By Ian Thomsen & Khalida Sarwari
News at Northeastern
BOSTON–State-of-the-art labs. Dedicated space to support Northeastern’s innovative work in autonomous vehicles, drones, and humanoid robots. A makerspace to promote collaboration between students across disciplines.
It’s all part of the university’s plan to construct an eight-story, 350,000-square-foot research center on Columbus Avenue. The building, to be named EXP, will include teaching and research labs, a cafe, a faculty club, and landscaped green space sandwiched in between the Ruggles Station and the Interdisciplinary Science and Engineering Complex, which was opened in 2017 to national acclaim.
The two new buildings will complement each other as embodiments of the university’s academic plan, Northeastern 2025, which creates a globally networked ecosystem for research, innovation, and entrepreneurship.

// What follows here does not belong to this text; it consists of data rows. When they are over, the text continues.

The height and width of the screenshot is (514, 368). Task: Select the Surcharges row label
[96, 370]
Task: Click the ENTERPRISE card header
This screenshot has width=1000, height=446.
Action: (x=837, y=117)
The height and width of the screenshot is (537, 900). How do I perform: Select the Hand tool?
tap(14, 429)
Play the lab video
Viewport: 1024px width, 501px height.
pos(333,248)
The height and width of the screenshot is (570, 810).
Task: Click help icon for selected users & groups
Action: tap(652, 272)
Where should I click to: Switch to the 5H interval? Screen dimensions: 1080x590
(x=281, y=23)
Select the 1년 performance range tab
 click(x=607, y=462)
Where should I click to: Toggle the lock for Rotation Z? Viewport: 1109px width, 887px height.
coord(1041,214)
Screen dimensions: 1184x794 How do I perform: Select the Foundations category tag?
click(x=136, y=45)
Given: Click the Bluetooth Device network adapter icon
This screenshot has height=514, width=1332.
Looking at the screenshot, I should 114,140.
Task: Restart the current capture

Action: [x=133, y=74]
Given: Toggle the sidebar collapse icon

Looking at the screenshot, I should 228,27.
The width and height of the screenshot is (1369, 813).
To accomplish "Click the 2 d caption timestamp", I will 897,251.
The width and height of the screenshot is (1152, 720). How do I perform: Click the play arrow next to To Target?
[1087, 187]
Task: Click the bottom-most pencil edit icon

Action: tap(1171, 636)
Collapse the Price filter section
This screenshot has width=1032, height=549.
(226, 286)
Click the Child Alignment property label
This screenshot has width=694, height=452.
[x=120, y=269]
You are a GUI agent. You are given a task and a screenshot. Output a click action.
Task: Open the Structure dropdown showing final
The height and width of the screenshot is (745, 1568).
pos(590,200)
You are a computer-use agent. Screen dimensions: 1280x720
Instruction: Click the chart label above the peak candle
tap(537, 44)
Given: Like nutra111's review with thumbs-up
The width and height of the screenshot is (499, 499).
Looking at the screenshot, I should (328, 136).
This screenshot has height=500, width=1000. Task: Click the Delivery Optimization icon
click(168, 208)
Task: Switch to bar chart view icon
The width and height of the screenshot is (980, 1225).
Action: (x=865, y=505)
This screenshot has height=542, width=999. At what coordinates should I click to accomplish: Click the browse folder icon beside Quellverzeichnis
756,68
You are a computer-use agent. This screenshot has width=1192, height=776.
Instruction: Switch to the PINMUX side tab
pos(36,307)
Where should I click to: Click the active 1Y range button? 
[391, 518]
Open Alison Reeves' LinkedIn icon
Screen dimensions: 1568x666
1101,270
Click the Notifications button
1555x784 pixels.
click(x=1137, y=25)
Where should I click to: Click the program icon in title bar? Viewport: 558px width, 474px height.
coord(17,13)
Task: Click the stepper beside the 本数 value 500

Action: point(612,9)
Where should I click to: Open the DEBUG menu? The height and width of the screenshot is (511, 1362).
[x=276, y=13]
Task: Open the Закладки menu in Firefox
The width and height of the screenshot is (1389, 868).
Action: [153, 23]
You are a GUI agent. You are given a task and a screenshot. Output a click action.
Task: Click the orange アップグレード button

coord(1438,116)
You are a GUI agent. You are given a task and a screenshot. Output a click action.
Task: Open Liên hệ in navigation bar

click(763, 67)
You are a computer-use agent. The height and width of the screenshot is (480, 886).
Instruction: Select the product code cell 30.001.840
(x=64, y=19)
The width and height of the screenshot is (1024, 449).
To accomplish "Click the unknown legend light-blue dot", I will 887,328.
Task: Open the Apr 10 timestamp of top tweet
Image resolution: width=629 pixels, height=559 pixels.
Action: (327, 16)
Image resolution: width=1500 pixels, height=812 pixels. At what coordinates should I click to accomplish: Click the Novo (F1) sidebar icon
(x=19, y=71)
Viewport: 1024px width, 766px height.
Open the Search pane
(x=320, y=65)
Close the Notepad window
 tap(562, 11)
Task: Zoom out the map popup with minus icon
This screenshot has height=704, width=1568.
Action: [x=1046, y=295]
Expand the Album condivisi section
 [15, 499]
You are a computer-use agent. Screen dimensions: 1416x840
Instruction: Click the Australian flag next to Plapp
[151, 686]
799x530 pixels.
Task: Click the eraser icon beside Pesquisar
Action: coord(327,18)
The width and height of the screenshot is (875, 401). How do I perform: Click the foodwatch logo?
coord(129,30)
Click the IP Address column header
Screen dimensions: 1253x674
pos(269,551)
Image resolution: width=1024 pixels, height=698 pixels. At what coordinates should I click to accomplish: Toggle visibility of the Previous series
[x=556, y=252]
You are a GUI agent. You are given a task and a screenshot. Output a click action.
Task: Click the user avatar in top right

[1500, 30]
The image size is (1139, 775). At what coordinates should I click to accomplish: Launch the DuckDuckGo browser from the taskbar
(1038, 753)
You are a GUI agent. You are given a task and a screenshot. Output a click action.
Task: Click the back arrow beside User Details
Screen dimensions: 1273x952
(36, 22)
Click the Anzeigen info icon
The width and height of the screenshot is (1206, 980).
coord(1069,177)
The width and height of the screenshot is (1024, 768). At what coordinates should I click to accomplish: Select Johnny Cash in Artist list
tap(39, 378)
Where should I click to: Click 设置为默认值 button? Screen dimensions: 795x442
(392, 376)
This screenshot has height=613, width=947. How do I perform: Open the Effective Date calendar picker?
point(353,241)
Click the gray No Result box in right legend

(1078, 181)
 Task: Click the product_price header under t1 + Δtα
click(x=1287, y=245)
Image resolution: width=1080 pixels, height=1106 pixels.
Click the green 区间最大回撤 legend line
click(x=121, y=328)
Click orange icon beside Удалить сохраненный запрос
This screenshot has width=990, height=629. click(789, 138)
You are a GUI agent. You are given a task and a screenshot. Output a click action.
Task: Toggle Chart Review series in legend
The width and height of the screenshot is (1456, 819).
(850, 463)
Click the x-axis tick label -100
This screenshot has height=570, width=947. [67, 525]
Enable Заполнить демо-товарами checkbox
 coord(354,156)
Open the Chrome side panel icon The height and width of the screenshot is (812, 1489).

EXP’s design enables a diverse network of innovators to connect and collaborate, bringing a range of knowledge, experiences, and perspectives to the discovery process.
“It’s very exciting, and it’s going to help us attract more top faculty and more top students because those great facilities will make it easier for them to do world-class work,” said James C. Bean, provost and senior vice president for academic affairs at Northeastern. “It will enhance interdisciplinarity and expand our capacity so we can continue to grow.”
A flurry of recent construction projects have transformed the Columbus Avenue side of campus, including the reclamation of the historic William E. Carter Playground and the creation of a pedestrian bridge that links Northeastern to the surrounding neighborhoods. In addition to enhancing that landscape, the second science building deepens Northeastern’s commitment to research and integration across disciplines.
“This is how we want the world to see us,” Bean said.
Payette, the Boston-based architectural firm that designed the Interdisciplinary Science and Engineering Complex and the pedestrian bridge, designed the new building to harmonize with the neighboring structures. Construction on EXP is slated to begin next year and is expected to be completed by 2023.
The new facility will help Northeastern advance its research goals, Bean said.
“Our research function is focused around the grand challenges of health, security and sustainability,” Bean said. “And this will enhance all three of those, with faculty that are working on various problems in those areas.”
EXP is best described in the context of the neighboring Interdisciplinary Science and Engineering Complex, which features 234,000 square feet of space for research across disciplines in areas such as cybersecurity, robotics, coastal sustainability, community resilience, and drug delivery. The facility received the 2018 Harleston Parker Medal, an honor that recognizes “the single most beautiful building or other structure” in Boston.
“The two of them together form a complex of modern, flexible research space,” Bean said. “They will have some design aspects that are familial between the two, but there are a lot of major differences.”
In comparison to the iconic Interdisciplinary Science and Engineering Complex, with its spanning atrium and spiral staircase, Bean said that EXP will emphasize utility.
“There will be much more of an undergraduate presence in EXP, between the makerspace and all of the undergraduate chemistry labs,” he said.
Students in EXP will be able to walk next door to make use of the MRI machine at the Interdisciplinary Science and Engineering Complex, Bean pointed out.
“I would say they create a system between the two of them,” he said.
Two large groups will be moving to EXP from the Interdisciplinary Science and Engineering Complex: the new Institute for Experiential Robotics and The Mon(IoT)r Lab, which studies the privacy implications of devices connected to the internet, including TVs, refrigerators, and voice-activated digital assistants such as Alexa and Siri. Plans to fill the new office space and move additional departments into EXP are being considered, Bean said. He added that it is difficult to predict all of the potential uses for the new building, which is why it has been designed for flexibility.
“This new building is built in a very robust way, so that any of the labs can be converted from a dry lab to a wet lab to computational lab, as needed,” Bean said.
High ceilings on the first story of EXP will accommodate the robotics program, said Kathy Spiegelman, vice president and chief of campus planning and development at Northeastern. The makerspace—where students can work on projects while sharing ideas, equipment, and knowledge—will be located on the second floor. The third, fourth, fifth, sixth, and seventh floors will be dedicated to research and teaching labs and classrooms while the eighth floor will hold executive offices, the faculty club, and a boardroom.
The Northeastern University Pedestrian Crossing, which was put into place in October of 2018, will connect EXP and the Interdisciplinary Science and Engineering Complex, said Spiegelman. The pedestrian crossing spans the five MBTA and Amtrak rail lines that divide the Boston campus, forming a physical link between the two sides.
“It’s where prominent programs happen,” Spiegelman said. “And it’s setting our buildings within the landscape next to the pedestrian bridge that allows everybody in our community and our neighbors to use our campus to go to the Fens, which is a regional resource, or any place else they want to go on the other side of our campus.”
Northeastern filed plans for the EXP project with the Boston Planning and Development Agency on May 22 and will present its proposal at a public hearing on June 12 at the Interdisciplinary Science and Engineering Complex.